Then again, it doesn’t really matter because the odds of you getting an engine to swap in the first place pale in comparison to the chances of you “winning” the opportunity to give a car manufacturer $1,000,000.
There’s an air of brand worship here that resembles religious fervour. You can go from the museum of Chevrolet to a car wash, from the church to the river, ready for your baptism. A portion of what you downloaded when you acquired GT7 was ads for cars, and they’re not even the good ones with Clive Owen in them.
When I’m playing the rhythm game portion of Gran Turismo 7, I never feel like I can get away from the fact that I’m navigating my way across some sort of billboard. I’m constantly being hit with this shit that serves exactly one type of consumer — the CMOs of three dozen car manufacturers worldwide. It honestly feels gross.
At the cafe, some smiling head tells you to ‘collect three Fords”, and when you succeed you’re rewarded with a poorly photoshopped picture of them and a ripping yawn yarn about how Ford came to be in the first place — whether you asked or not.
The cafe is actually intricately linked to the primary method of progression in Gran Turismo 7, in the sense that the tasks assigned there involve both car acquisition and track unlocking. If you never get (via purchase or winning) the cars the cafe owner tells you to, you’ll never actually get to see a lot of your favourite race tracks. Or participate in multiplayer of any sort.
Once you come to terms with the fact that Luca, the cafe owner, is your sole questgiver in this game, and that all of his quests involve grovelling at the altar of the automobile industry, you’ll finally have reached the opportunity to leave the rhythm portion of GT7 behind — to some extent, anyway — to do something else.
Which means after some extended navigation — select World Circuits, select a broad location from “Americas, Europe or Asia-Oceania”, select a track, select a race on said track, “Enter” the race provided your car fits the regulations, press X purely to leave the track splash screen and then press X on the Start button to finally start a race — you enter the second game in Gran Turismo 7; slot car racing.
At some point in the future, Gran Turismo 7 will implement “SOPHY”, a sophisticated AI designed to replicate the feel of racing against real human beings — but we are, for now and forever, trapped in the present. And in the present, the cars you race against in GT7 might as well be trapped on a slot, whirring their way endlessly around these tracks while people look on.

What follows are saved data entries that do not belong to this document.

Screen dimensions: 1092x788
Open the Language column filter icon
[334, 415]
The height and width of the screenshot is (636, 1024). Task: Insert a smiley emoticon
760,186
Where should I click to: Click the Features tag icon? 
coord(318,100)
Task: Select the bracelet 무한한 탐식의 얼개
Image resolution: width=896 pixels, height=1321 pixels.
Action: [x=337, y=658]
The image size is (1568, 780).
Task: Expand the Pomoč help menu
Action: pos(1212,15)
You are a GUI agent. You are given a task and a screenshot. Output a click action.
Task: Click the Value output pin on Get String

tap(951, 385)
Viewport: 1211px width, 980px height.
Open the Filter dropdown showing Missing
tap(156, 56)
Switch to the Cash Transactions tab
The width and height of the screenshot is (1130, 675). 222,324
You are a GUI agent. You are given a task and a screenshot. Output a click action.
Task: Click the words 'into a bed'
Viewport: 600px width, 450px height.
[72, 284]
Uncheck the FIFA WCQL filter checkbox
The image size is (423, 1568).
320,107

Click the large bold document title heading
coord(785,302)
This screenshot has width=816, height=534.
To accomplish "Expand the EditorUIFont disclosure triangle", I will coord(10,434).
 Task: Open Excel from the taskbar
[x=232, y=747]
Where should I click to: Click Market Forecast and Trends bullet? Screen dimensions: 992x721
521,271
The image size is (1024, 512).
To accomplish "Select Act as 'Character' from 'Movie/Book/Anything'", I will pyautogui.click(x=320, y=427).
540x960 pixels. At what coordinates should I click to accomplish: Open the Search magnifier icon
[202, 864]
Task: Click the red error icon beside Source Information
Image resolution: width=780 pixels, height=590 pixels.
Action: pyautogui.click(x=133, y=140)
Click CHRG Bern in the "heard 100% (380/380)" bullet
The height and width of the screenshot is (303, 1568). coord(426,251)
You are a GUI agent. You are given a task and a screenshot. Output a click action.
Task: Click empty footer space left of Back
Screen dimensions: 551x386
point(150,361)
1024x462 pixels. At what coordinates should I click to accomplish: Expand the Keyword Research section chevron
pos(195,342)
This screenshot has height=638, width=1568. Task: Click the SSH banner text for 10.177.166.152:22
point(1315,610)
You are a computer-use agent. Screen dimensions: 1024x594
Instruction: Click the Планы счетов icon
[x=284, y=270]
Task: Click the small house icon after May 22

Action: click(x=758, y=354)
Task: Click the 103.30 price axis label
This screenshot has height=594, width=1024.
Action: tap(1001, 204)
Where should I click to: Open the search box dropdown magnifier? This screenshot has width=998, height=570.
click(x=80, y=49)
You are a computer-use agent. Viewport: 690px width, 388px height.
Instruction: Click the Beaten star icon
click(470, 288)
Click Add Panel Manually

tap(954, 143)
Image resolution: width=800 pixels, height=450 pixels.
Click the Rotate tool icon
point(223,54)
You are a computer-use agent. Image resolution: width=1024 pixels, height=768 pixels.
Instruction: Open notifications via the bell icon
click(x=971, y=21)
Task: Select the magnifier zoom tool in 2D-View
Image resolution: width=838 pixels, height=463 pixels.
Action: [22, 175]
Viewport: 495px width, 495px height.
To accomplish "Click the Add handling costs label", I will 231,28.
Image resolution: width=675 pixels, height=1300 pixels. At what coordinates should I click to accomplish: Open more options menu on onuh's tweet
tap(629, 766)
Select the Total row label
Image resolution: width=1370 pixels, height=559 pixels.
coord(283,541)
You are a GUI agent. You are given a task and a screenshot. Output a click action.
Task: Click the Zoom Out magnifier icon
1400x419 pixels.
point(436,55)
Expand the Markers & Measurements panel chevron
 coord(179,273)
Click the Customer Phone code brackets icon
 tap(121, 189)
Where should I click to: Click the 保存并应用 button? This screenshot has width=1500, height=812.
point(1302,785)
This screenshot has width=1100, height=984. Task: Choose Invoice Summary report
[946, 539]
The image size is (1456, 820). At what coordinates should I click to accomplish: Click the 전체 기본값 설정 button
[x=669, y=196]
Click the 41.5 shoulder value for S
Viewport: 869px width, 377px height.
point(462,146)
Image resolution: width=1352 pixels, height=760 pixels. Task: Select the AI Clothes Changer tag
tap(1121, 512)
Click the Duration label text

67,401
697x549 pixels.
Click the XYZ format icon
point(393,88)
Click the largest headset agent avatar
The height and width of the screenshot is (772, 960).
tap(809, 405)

It’s a hard pill to swallow after legions of other racing games have implemented their own robust AI racers. Obviously the Forza series has Drivatars — a system that is so watered down by Forza Horizon 5 as to not really matter any more — but other actual sim racing games have gone to great lengths to create engaging and entertaining AI drivers. I remember spending ages training an AI in RFactor 2 to have it be able to race and react to my movements.
In Gran Turismo 7, half the time you don’t seem to even exist as far as the AI is concerned. I’ve been PIT manoeuvred multiple times by AI who were attempting to assume their default racing line with little regard for my presence. At other times I’ve watched them simply get out of the way, as if a forcefield sits around my car in a bubble, shoving them from my path before I could shunt them myself, preternaturally aware of my ill intent.
It robs races of their entertainment value. Still, I’ve noticed some interesting behaviours. They won’t guard positions or really battle all that much, but cars will shift about the track to take advantage of the slipstream your car leaves in its wake, and where possible will use that extra speed to overtake you. That’s cool, I love that. And while it’s goofy as shit seeing a clearly faster car somehow stuck to the rear bumper of the crapheap in front of it — a common sight in my experience — the side-by-side parallel version of the same phenomenon looks cool and provides a decent obstacle for the player to navigate.
I get why it is this way though. For whatever reason you still begin every race in Gran Turismo 7 in dead last. There’s no qualifying in the ‘career’ races — you start from the back of the pack and you need to fight your way to the front. Winning races from the back of an even field is not terribly common in real life, but it’s literally your task in every single race in Gran Turismo.
It’s hard not to see through the veil, then, that the AI is predisposed to allow you to beat it. That even in races where everyone is in the same vehicle, you are destined to be allowed a set amount of success before the game decides to challenge you.
It’s harder to see early on, of course, where the game requires players to do fewer laps and so has a smaller window in which to execute this play. But once you begin to do five and seven lap races it becomes very clear.
For fun, I took a desperately underpowered car into a race and clawed my way to the front of the pack. The cars at the back were similar to my own, and so I had an easy time passing them. And I noticed, as I did this, that I was actually making great time. In fact, I had the fastest lap of the race.
But once I pushed my way up past eighth place, the landscape of the race changed. Suddenly the cars in front of me were trying. My fastest lap was quickly blitzed by the car in first — and not narrowly, either. It beat my best time by a full four seconds.
Now, obviously I know that all AI lets us win. In basically every game featuring an AI opponent it is allowing us to succeed — it has to. This is hyper-simplified, but think it through logically — the player is external to the system, but the AI is not.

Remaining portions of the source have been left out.